Trading Maye would open up $3.8 million though I think teams would hedge on his contract. He has a roster bonus due in March so they cant just hold onto him the way they would Mathieu to wait for a trade. I don’t see the future here to convert his bonus as that just seems pointless if you can be cap compliant with the other moves.

Finally trading Kamara saves $1.7 million if traded prior to his roster bonus being due and about $700K if traded after. While Kamara is not looked at the same way as Christian McCaffrey, the Panthers just received four draft picks from a desperate team for him. Even if I have to eat the $1 million I would rather hope for a trade rather than prorating the whole contract. If a trade is impossible at his salary (and it may be) they probably should work on reducing his salary from $11 million to $5 or $6 million or just move on. He has $4 million that becomes guaranteed early in free agency which makes cutting him hard once that is earned.
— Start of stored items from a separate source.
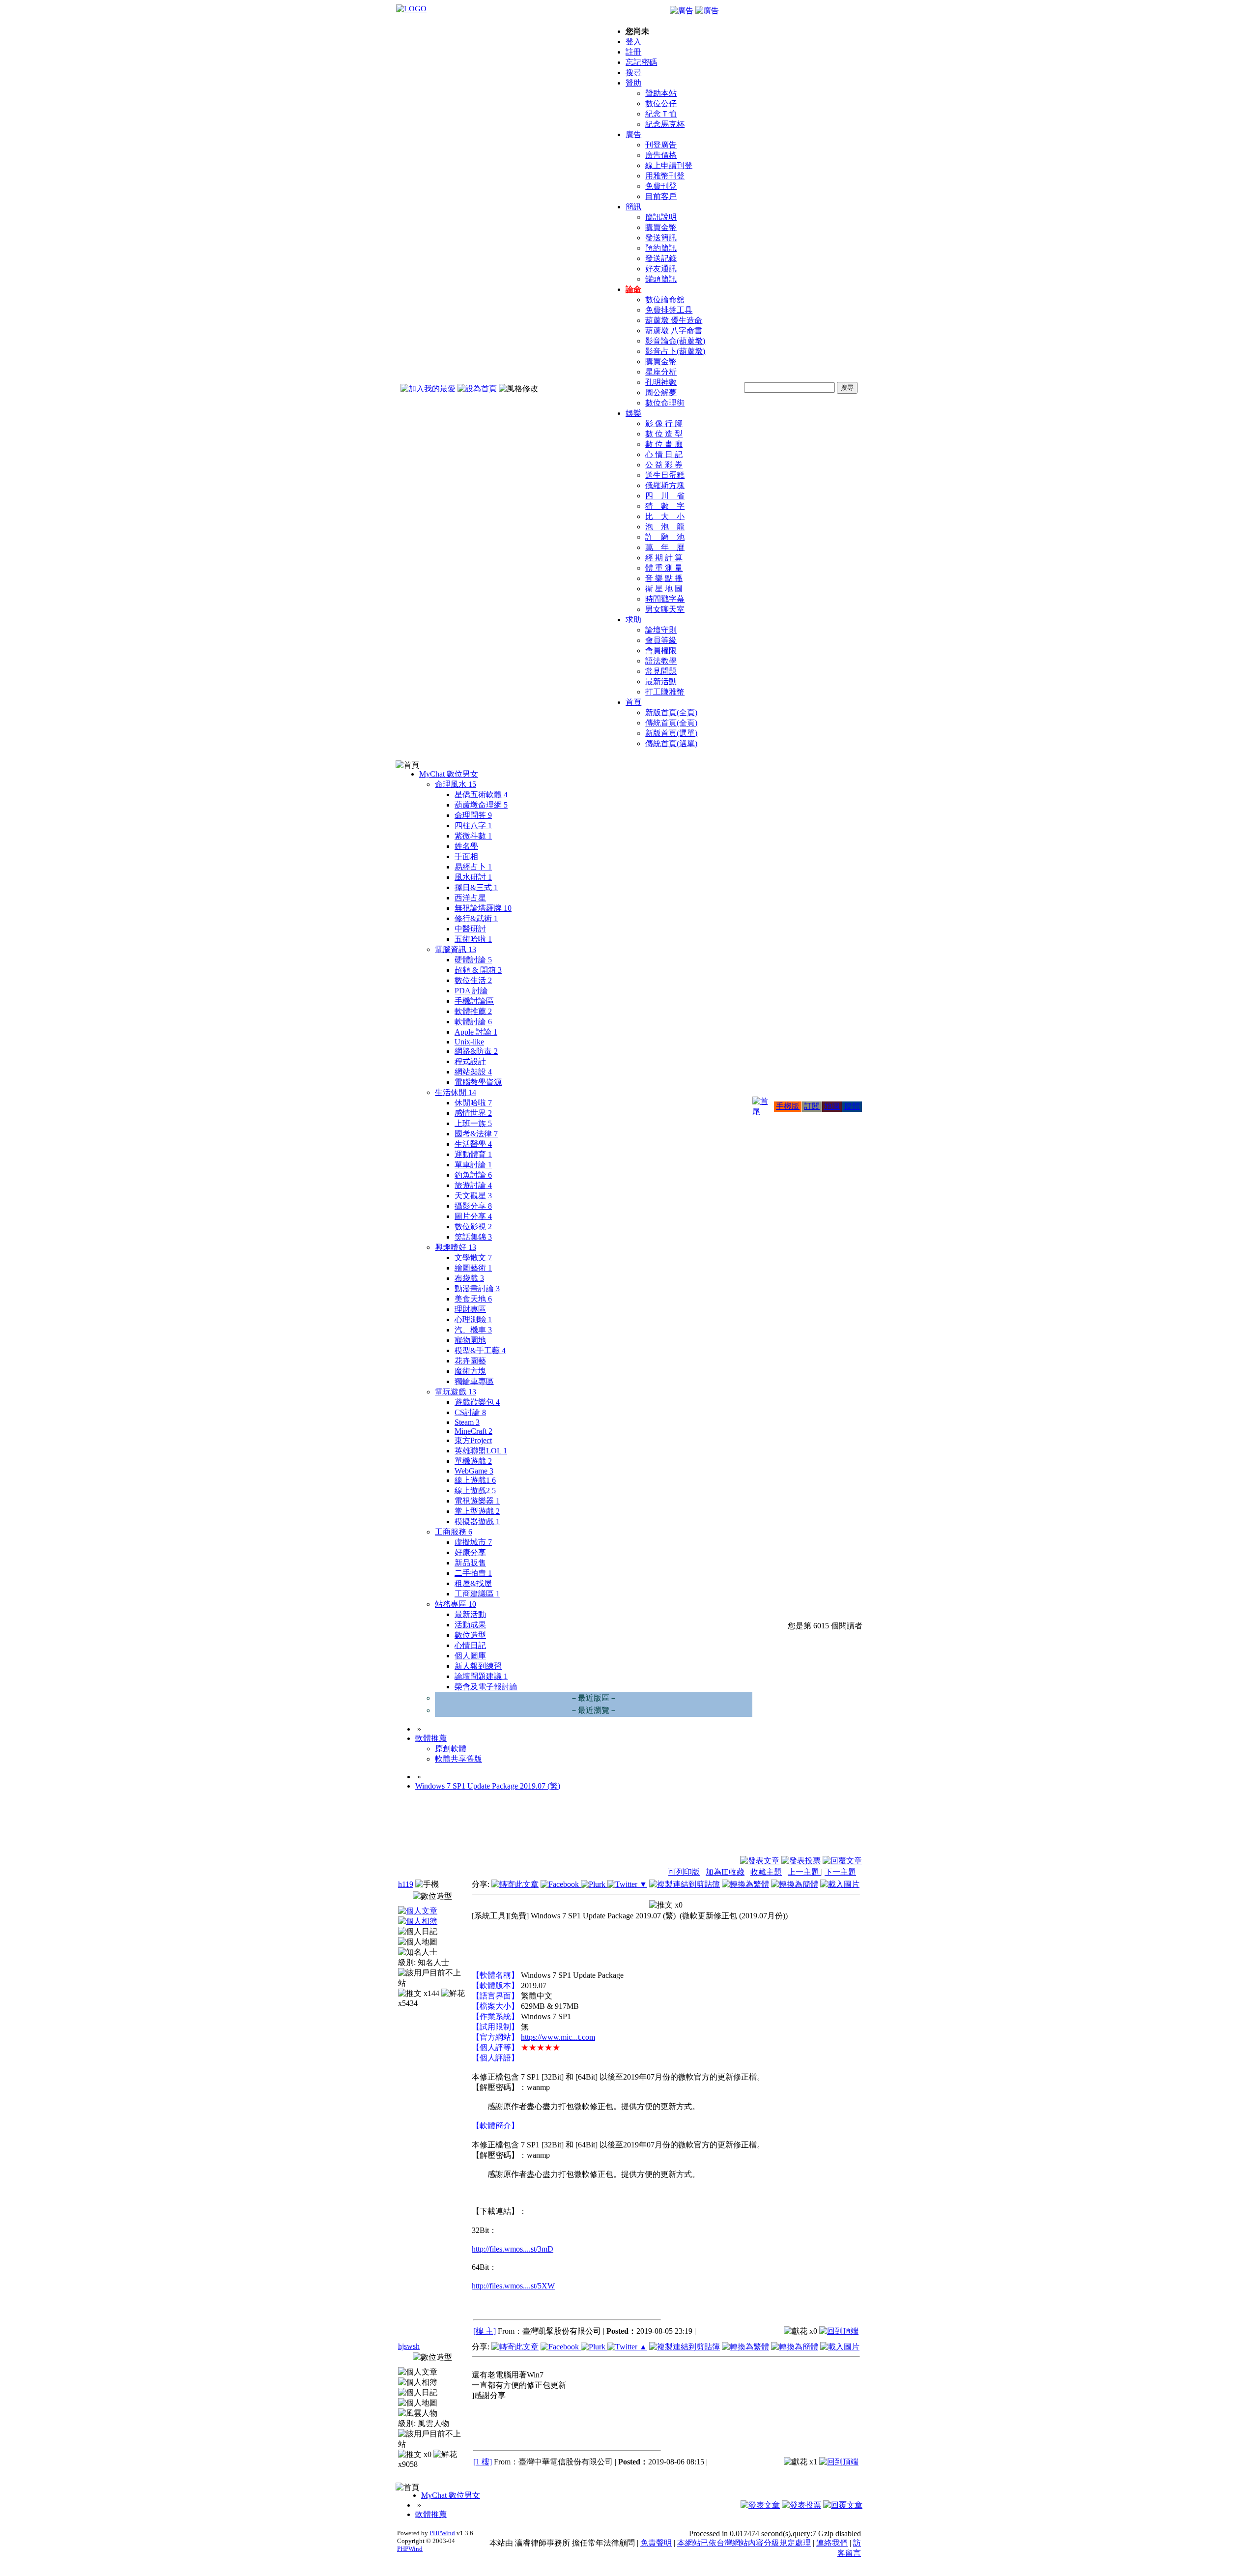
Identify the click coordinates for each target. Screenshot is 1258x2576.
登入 (633, 41)
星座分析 (661, 372)
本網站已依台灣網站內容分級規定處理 (744, 2543)
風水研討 (473, 877)
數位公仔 (661, 103)
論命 (633, 289)
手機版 (788, 1106)
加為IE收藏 (725, 1872)
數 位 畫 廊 (664, 444)
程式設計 (470, 1061)
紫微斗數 (473, 836)
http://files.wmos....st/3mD (512, 2249)
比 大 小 (665, 516)
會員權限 (661, 650)
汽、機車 (473, 1330)
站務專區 (455, 1604)
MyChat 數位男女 (448, 774)
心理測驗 (473, 1319)
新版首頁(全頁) (671, 712)
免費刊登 (661, 186)
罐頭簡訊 (661, 279)
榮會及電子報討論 (486, 1686)
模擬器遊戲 (477, 1521)
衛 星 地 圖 (664, 588)
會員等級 (661, 640)
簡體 (852, 1106)
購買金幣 (661, 227)
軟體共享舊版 (458, 1759)
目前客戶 (661, 196)
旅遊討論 (473, 1185)
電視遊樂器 (477, 1501)
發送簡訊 (661, 237)
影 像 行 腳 (664, 423)
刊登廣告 (661, 145)
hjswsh (409, 2346)
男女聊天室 (665, 609)
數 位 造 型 (664, 434)
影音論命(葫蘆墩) (675, 341)
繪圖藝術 (473, 1268)
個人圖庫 (470, 1655)
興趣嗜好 (455, 1247)
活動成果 (470, 1625)
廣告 (633, 134)
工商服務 (453, 1532)
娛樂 (633, 413)
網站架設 (473, 1072)
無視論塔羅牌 (483, 908)
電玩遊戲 (455, 1392)
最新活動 (661, 681)
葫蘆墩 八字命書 (673, 330)
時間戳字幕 (665, 599)
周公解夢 (661, 392)
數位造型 (470, 1635)
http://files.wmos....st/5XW (513, 2286)
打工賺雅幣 (665, 692)
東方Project (473, 1440)
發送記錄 (661, 258)
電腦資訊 (455, 949)
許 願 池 (665, 537)
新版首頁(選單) (671, 733)
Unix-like (469, 1042)
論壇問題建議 (481, 1676)
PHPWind (442, 2533)
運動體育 (473, 1154)
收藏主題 (766, 1872)
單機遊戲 (473, 1461)
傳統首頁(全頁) (671, 723)
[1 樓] (482, 2462)
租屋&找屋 (473, 1583)
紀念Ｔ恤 (661, 114)
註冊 (633, 52)
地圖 (832, 1106)
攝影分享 (473, 1206)
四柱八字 (473, 825)
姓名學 (466, 846)
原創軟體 (450, 1748)
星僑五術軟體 (481, 794)
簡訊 (633, 207)
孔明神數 (661, 382)
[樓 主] (484, 2331)
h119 (405, 1884)
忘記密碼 (641, 62)
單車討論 (473, 1164)
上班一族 (473, 1123)
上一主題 (804, 1872)
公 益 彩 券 (664, 465)
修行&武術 (476, 918)
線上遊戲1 (475, 1480)
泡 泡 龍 (665, 526)
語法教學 (661, 661)
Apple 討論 (476, 1032)
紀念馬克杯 (665, 124)
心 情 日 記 (664, 454)
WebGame (474, 1471)
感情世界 (473, 1113)
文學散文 (473, 1257)
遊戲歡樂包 (477, 1402)
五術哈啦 (473, 939)
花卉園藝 (470, 1361)
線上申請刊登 (668, 165)
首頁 (633, 702)
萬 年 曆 (665, 547)
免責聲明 (656, 2543)
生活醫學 (473, 1144)
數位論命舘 (665, 299)
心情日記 (470, 1645)
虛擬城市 (473, 1542)
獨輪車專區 (474, 1381)
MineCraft (473, 1431)
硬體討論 (473, 959)
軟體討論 (473, 1021)
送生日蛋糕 (665, 475)
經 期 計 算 (664, 557)
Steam (467, 1422)
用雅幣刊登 (665, 176)
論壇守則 (661, 630)
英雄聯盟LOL (481, 1451)
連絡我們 (832, 2543)
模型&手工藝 (480, 1350)
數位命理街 (665, 403)
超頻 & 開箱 (478, 970)
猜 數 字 (665, 506)
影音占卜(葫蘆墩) (675, 351)
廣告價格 (661, 155)
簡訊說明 (661, 217)
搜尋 (633, 72)
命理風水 (455, 784)
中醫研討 (470, 929)
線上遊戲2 (475, 1490)
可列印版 (684, 1872)
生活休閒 (455, 1092)
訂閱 (812, 1106)
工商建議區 (477, 1594)
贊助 (633, 83)
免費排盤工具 (668, 310)
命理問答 (473, 815)
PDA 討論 (471, 990)
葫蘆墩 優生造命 (673, 320)
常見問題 (661, 671)
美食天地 (473, 1299)
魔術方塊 (470, 1371)
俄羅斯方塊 (665, 485)
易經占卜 (473, 867)
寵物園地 (470, 1340)
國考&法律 (476, 1133)
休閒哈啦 (473, 1103)
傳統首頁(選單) (671, 743)
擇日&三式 (476, 887)
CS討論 (470, 1412)
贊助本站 (661, 93)
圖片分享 (473, 1216)
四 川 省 (665, 496)
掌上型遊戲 (477, 1511)
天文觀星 (473, 1195)
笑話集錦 (473, 1237)
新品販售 (470, 1563)
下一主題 (840, 1872)
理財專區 (470, 1309)
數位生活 (473, 980)
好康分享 (470, 1552)
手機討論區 (474, 1001)
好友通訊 (661, 268)
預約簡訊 (661, 248)
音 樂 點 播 (664, 578)
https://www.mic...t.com (558, 2037)
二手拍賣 (473, 1573)
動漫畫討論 (477, 1288)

Cutting him prior to that would be neutral on the cap but they would avoid $10 of the $11 million and that $1 million is probably covered by offsets.  That $10 million is money that would be saved for 2024.

Beyond that the Saints should just be trying to get by the 2023 season. They should not be in the business of prorating everyones contract. Signing free agents that they should not be signing by using void years and future guarantees. It should all be about getting things fixed and finding a way to be relevant in the future. If they did the above their cap position should go from 3rd worst in the NFL in 2024 to somewhere in the higher part of the bottom third of the league. If they just hold onto all of the players they will move into the worst position in the league come 2024.

To make matters worse for the Saints they made an absurd trade this spring where they sent off their 2023 1st round pick and 2024 2nd round pick to add an extra first rounder in this year draft. The selection became Trevor Penning. Penning has been on IR all season. It was a “win now” move of sorts for a team that had no business thinking they were a “win now” team. That is really the biggest lesson everyone should learn from this. When you do not have a viable QB on your roster in no way shape or form can you trade away a future number 1 draft pick unless it is for a quarterback. Rather than scouting the potential QB of the future the team is just hoping that they don’t have to watch the Eagles get a top 10 draft pick next year while the Saints try to navigate an old, expensive, declining roster.